TASK STATEMENT:
Transcribe the data exactly. Pictures stay out.
+++ DATA PROVIDED +++
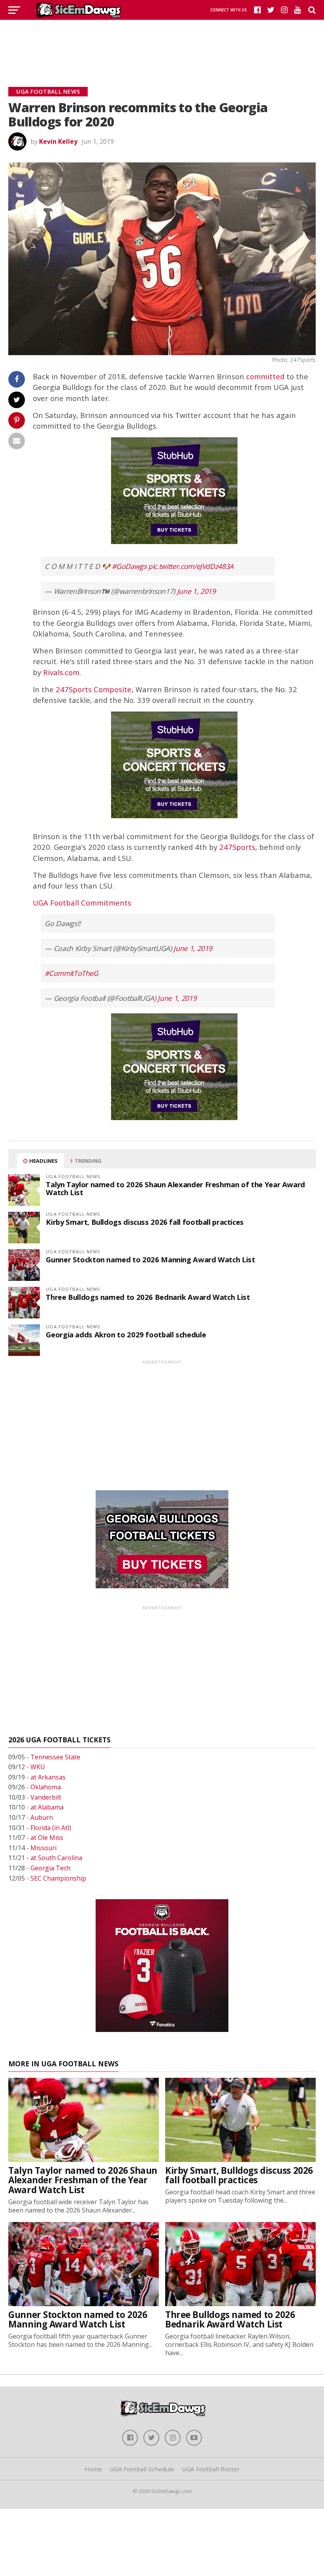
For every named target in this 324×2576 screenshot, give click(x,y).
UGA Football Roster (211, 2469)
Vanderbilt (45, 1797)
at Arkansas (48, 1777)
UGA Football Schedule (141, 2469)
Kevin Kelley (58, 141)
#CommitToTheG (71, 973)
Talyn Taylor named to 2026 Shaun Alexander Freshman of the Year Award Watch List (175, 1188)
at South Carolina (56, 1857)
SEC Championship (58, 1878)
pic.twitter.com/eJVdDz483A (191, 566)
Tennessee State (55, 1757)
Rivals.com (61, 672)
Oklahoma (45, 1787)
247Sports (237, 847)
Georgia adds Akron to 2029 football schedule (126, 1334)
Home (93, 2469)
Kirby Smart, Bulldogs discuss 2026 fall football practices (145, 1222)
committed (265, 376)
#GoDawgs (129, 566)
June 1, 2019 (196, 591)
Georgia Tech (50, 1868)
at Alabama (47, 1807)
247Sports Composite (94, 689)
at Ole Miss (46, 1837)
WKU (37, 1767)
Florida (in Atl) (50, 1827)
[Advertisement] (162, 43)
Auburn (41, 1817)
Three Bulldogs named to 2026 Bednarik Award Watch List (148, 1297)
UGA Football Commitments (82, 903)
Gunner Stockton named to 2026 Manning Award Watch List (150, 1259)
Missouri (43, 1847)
+++
EXERCISE RESPONSE:
For every named target in this 324×2576 screenshot, give click(x,y).
UGA Football Roster (211, 2469)
Vanderbilt (45, 1797)
at Arkansas (48, 1777)
UGA Football Schedule (141, 2469)
Kevin Kelley (58, 141)
#CommitToTheG (71, 973)
Talyn Taylor named to 2026 Shaun Alexander Freshman of the Year Award Watch List (175, 1188)
at South Carolina (56, 1857)
SEC Championship (58, 1878)
pic.twitter.com/eJVdDz483A (191, 566)
Tennessee State (55, 1757)
Rivals.com (61, 672)
Oklahoma (45, 1787)
247Sports (237, 847)
Georgia adds Akron to 2029 football schedule (126, 1334)
Home (93, 2469)
Kirby Smart, Bulldogs discuss 2026 fall football practices (145, 1222)
committed (265, 376)
#GoDawgs (129, 566)
June 1, 2019 (196, 591)
Georgia Tech (50, 1868)
at Alabama (47, 1807)
247Sports Composite (94, 689)
at Ole Miss (46, 1837)
WKU (37, 1767)
Florida (in Atl) (50, 1827)
[Advertisement] (162, 43)
Auburn (41, 1817)
Three Bulldogs named to 2026 Bednarik Award Watch List (148, 1297)
UGA Football Commitments (82, 903)
Gunner Stockton named to 2026 Manning Award Watch List (150, 1259)
Missouri (43, 1847)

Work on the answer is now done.